Wien. Peter Pilz könnte der österreichischen Politik doch länger erhalten bleiben als zunächst gedacht – und den Grünen Konkurrenz machen: Nachdem er bei der internen Wahl um den vierten Platz auf der grünen Bundesliste scheiterte, kokettiert das 63-jährige grüne Urgestein mit der Idee, bei der Nationalratswahl im Herbst mit einer eigenen Liste anzutreten. Entsprechende Überlegungen bestätigte er gestern, Mittwoch. Er will sich aber bis Mitte Juli auf den Eurofighterausschuss konzentrieren und erst danach eine Entscheidung treffen.

Der als Aufdecker und mitunter auch interner Quertreiber bekannte Langzeitabgeordnete hatte beim grünen Bundeskongress am Sonntag hoch gepokert: Er pochte auf Platz vier – und unterlag Jugendsprecher Julian Schmid (28). Das Angebot eines hinteren Listenplatzes, um es per Vorzugsstimmenwahlkampf doch noch in den Nationalrat zu schaffen, schlug er aus, ebenso wie einen von der SPÖ vorgeschlagenen Parteiwechsel.

Für einen Alleingang mit einer eigenen Liste bräuchte Pilz noch zwei Unterschriften von Nationalratsabgeordneten. Einzelne grüne Parteikollegen, die wie er bei der Listenerstellung nicht zum Zug kamen, schließen eine Unterstützung zumindest nicht aus. „Theoretisch könnte ich mir viel vorstellen“, sagt Karl Öllinger, der nicht mehr antritt. Es sei noch nicht so weit. Die Überlegungen seines Parteikollegen seien aber angesichts des Zustands der Grünen begrüßenswert.

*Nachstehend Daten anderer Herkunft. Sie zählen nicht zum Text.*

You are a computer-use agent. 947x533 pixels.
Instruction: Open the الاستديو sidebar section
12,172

Zinggl, Rossmann überlegen

Der wie Pilz bei der grünen Listenerstellung gescheiterte Kultursprecher Wolfgang Zinggl sagt: „Dass ich gewisse Sympathien für Pilz habe, ist kein Geheimnis.“ Er wolle weiter seinen Beitrag leisten. Ob er mit Pilz antreten oder ihn unterstützen würde, ließ er noch offen. Auch von dem ebenso durchgefallenen Budgetsprecher Bruno Rossmann kommt jedenfalls kein Nein. Er will die Ereignisse und die Inhalte dieser möglichen Liste abwarten. „An sich stehe ich zu den Grünen und ihren Inhalten. Eine allfällige Teilnahme oder Unterschrift müsste gut überlegt sein. Da braucht es Nachdenkzeit“, sagt er zur „Presse“.

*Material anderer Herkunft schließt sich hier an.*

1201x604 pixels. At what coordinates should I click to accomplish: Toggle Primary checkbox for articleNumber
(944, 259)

Agrarsprecher Wolfgang Pirklhuber, der ebenfalls kein Mandat mehr bekommt, will derzeit keinen Kommentar abgeben. Rechnungshofsprecherin Gabriela Moser, die nur Platz drei auf der oberösterreichischen Landesliste bekam, was einen Wiedereinzug ins Parlament unsicher macht, sagt dagegen klar nein zu Pilz. Sie würde ihm weder folgen noch seine Liste – die ihr außerdem nicht bekannt sei – unterstützen, sagt sie der „Presse“.

Die grüne Parteichefin Ingrid Felipe will eine mögliche Liste Pilz nicht kommentieren: Sie nehme zu „Gerüchten“ grundsätzlich keine Stellung. Auf Facebook machte sie aber ihrem Ärger über die Diskussion Luft. „Mir geht das ganz schön auf den Zeiger, wie jetzt auf den Grünen als ganze herumgehackt wird“, schreibt sie.

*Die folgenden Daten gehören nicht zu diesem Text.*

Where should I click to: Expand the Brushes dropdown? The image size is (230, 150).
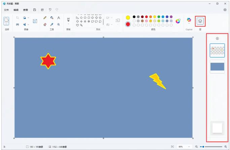(68, 24)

Sie hätte Pilz gerne für die Grünen im Parlament gehabt. Aber zuerst habe eine knappe Mehrheit der grünen Delegierten dagegen entschieden, „dass er seinen Wunschplatz bekommt“. Und dann habe sich Pilz gegen einen anderen Fixplatz und gegen einen Vorzugsstimmenwahlkampf entschieden. „Mir tun die beiden Entscheidungen leid, aber sie unterliegen meinem Lieblingsgrundwert bei den Grünen: der Selbstbestimmung.“

Spitzenkandidatin Ulrike Lunacek will auch keinen Kommentar abgeben. In der aktuellen Ausgabe des „Falter“ hatte sich Pilz mit ihr noch solidarisch gezeigt: „Sie ist die beste Spitzenkandidatin, die wir haben“, sagte Pilz. „Ich bin ab jetzt Zuseher, gegen meinen Willen. Ich kann ihr nur dadurch helfen, dass ich ihr nicht vom Spielfeldrand reinkepple.“ Gefragt, wen er wählen werde, sagte er: „Natürlich die Ulrike.“ (APA/beba)

ZUR PERSON

Peter Pilz (63) ist der einzige, der von der Gründergeneration der Grünen noch im Parlament vertreten ist. Er sitzt seit 1986 für sie im Nationalrat. Von 1992 bis 1994 war Pilz grüner Bundessprecher. Er ist bekannt als Aufdecker – Stichwort Eurofighter –, hat aber auch immer wieder die Parteilinie konterkariert, etwa bei den Doppelstaatsbürgerschaften.